> _PROVIDED TEXT_:
9.4.1 General Metrics
We used the MultiqQC report to assess the initial quality of our samples. The quality report can be found in results/viralrecon/multiqc/multiqc_report.html
.
We paid particular attention to:
- Number of reads mapped to the reference genome.
- Median depth of coverage.
- Percentage of the genome with missing bases (‘N’).
- Number of SNP + Indel variants.
We noted that:
- 2 samples - ZA09 and ZA12 - completely failed. This was already noted after we ran the pipeline, above. The reason seems to be because these samples have a very low percentage of non-human reads (less than 2%), indicating that the sequenced material was mostly human. Because of this, there were not enough reads to assemble a genome.
- 2 other samples - ZA10 and ZA23 - had > 90% missing bases, also indicating a very poor assembly. The reason was the same as above, both samples had low % of non-human reads.

Stored data entries
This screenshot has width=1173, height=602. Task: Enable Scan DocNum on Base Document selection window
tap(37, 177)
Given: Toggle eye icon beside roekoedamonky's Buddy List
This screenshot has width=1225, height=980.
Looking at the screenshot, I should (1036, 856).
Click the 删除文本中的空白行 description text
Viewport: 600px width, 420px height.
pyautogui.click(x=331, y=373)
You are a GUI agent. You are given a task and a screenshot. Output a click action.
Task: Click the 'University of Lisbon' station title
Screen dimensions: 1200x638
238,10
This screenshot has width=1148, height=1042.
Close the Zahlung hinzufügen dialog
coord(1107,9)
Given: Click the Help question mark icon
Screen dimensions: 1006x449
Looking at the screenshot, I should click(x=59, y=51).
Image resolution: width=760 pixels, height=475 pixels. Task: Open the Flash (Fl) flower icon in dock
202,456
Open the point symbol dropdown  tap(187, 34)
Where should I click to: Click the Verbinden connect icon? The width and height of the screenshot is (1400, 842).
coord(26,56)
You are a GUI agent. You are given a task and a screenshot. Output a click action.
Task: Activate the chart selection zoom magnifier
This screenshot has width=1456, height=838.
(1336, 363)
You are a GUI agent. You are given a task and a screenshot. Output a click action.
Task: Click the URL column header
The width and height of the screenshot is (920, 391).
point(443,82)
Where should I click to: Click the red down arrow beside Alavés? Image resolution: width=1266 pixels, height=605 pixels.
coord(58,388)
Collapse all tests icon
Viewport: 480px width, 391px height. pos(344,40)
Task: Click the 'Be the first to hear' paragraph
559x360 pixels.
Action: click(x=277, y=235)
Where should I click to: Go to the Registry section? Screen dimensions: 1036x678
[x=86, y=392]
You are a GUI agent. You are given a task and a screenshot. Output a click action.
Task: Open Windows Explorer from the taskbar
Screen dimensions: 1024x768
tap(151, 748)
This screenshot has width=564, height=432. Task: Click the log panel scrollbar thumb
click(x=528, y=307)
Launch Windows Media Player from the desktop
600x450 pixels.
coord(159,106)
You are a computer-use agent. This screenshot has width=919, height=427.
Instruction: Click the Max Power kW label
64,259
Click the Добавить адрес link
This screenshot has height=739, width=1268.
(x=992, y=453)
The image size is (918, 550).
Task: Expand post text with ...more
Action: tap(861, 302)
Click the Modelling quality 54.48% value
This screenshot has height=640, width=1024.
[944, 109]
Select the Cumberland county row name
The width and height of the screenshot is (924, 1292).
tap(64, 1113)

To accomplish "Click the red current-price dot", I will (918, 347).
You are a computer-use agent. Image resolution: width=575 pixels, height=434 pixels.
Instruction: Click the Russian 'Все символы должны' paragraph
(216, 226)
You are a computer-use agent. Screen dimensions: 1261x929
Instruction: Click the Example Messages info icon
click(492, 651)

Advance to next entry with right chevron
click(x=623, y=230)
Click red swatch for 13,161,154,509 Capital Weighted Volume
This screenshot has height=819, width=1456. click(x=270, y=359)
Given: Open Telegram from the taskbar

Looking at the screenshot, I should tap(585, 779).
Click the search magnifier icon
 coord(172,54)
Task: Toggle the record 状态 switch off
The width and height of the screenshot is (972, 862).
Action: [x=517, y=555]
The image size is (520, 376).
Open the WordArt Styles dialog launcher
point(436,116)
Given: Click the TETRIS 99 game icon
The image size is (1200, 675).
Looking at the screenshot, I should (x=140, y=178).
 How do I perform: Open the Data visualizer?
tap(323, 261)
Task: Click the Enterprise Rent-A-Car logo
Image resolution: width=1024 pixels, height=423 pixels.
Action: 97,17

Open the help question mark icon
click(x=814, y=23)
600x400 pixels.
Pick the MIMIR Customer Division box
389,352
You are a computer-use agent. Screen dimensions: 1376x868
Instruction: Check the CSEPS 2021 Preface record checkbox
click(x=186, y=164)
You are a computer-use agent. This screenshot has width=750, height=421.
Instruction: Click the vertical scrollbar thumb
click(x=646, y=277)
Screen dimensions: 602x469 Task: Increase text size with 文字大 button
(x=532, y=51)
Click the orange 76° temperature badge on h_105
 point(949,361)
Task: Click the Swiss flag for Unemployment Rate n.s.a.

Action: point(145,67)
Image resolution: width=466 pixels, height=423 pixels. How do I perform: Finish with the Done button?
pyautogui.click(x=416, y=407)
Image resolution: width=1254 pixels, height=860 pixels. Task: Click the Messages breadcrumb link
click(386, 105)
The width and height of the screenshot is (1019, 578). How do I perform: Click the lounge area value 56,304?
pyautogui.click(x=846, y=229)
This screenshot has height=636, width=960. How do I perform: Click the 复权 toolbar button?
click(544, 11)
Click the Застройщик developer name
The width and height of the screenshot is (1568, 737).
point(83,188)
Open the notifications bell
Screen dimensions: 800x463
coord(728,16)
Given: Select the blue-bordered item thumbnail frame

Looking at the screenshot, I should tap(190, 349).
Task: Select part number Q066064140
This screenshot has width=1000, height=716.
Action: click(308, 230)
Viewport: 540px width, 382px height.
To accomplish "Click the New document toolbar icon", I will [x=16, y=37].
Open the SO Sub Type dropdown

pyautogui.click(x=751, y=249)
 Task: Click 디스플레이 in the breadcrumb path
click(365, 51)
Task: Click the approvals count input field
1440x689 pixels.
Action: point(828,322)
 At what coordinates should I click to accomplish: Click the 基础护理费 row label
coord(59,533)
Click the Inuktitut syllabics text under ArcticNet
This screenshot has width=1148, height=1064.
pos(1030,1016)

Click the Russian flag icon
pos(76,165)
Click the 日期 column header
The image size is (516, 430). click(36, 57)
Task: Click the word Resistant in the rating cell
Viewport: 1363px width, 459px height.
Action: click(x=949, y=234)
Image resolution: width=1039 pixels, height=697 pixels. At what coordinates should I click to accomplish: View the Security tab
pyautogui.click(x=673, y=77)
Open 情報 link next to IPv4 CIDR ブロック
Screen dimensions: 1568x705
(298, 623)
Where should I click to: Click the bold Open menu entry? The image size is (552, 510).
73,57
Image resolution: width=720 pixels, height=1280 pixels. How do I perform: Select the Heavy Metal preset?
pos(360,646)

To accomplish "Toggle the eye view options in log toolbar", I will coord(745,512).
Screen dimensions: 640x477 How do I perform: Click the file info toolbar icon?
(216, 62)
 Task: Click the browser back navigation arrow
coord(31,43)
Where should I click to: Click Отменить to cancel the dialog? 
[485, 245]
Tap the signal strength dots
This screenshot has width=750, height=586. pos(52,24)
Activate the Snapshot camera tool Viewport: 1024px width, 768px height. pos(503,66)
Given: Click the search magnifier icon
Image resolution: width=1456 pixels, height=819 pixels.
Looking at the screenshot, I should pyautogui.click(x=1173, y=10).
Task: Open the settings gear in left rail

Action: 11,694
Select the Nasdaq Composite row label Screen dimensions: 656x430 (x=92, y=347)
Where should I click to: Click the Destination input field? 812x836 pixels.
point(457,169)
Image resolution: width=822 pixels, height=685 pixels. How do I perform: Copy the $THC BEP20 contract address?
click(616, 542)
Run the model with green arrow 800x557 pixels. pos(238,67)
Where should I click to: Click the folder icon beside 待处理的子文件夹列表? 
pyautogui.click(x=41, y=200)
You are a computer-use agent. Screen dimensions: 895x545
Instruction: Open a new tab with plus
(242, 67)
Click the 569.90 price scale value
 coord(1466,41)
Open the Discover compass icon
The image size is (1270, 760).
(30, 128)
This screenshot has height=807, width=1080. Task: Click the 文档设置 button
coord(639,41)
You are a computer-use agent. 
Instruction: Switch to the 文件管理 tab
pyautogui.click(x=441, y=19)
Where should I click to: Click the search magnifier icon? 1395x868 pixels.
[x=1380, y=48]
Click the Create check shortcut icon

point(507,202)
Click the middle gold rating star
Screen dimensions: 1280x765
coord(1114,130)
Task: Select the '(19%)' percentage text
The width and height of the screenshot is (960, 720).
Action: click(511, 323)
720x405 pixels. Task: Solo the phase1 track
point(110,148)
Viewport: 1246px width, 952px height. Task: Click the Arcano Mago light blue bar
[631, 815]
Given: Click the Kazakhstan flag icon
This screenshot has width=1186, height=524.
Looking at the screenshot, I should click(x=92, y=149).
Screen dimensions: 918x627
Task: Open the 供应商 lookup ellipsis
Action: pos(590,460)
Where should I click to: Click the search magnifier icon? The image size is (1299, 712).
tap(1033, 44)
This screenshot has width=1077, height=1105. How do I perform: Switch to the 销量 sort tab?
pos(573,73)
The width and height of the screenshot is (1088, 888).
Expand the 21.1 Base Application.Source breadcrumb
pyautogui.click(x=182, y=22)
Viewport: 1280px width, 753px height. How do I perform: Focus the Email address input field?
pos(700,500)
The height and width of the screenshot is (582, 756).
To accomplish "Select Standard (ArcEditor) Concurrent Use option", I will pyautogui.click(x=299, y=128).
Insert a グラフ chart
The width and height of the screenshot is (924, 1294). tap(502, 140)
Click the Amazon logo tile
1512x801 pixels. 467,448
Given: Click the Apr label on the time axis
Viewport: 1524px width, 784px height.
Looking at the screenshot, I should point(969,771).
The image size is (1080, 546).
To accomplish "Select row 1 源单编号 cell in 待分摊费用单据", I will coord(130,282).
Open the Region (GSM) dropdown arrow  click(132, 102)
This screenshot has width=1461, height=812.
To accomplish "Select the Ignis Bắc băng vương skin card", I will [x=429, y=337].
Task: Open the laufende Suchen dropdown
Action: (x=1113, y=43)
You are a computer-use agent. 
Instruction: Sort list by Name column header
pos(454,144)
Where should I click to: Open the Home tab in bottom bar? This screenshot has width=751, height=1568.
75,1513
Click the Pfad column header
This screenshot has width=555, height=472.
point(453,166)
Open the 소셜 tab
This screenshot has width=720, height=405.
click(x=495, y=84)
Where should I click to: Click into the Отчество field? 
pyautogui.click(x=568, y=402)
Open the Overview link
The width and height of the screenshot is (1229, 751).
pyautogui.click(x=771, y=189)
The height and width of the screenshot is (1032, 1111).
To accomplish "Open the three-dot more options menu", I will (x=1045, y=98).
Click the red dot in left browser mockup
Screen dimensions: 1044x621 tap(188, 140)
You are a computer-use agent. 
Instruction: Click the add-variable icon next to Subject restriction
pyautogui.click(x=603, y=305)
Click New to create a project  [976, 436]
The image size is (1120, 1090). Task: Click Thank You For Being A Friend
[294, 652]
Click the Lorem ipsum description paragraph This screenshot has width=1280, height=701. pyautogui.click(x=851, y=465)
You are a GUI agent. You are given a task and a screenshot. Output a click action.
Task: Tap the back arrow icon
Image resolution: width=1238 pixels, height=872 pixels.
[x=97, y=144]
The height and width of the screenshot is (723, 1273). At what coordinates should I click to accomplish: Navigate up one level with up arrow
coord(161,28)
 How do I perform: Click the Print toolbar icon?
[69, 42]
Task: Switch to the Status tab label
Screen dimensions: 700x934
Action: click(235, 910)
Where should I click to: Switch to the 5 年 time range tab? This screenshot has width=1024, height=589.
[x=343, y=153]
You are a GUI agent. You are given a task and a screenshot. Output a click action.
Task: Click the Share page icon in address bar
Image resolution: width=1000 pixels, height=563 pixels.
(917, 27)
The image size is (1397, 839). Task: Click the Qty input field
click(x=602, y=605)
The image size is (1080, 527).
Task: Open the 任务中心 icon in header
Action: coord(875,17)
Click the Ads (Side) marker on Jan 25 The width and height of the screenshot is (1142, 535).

> _PROBLEMS AND TASKS_:
a) List the metrics that the quality-metrics text says received particular attention.
b) Continue the quality-metrics text after its last sentence.
None of the items are needed for this work.

> _YOUR WRITTEN ANSWERS_:
a)
- Number of reads mapped to the reference genome.
- Median depth of coverage.
- Percentage of the genome with missing bases ('N').
- Number of SNP + Indel variants.

b)
- 1 samples - ZA14 - had ~39% missing bases. In this case the reason was not a low number of mapped reads. For example, sample ZA13 had a very similar median depth of coverage (121 vs 161 in ZA14) and even fewer mapped reads (24k vs 60k in ZA14). But ZA13 only had 2% missing bases. However, upon inspection of the amplicon heatmap, we detected that several amplicons were not properly amplified in ZA14 compared to ZA13. Therefore, the reason for high % missing bases in ZA14 was due to low amplification efficiency in this sample.
- There was some systematic dropout for some amplicons, in particular
nCoV-2019_64
had very low amplification in several of the samples. Of note was alsonCoV-2019_73
, and other neighbouring amplicons.
Besides the MultiQC report, the pipeline also outputs a CSV file with collected summary metrics (equivalent to the first table on the report): results/viralrecon/multiqc/summary_variants_metrics_mqc.csv
. We will use this file later to join this information with our metadata and lineage assignment using the R software (detailed in “Integration & Visualisation” section, below).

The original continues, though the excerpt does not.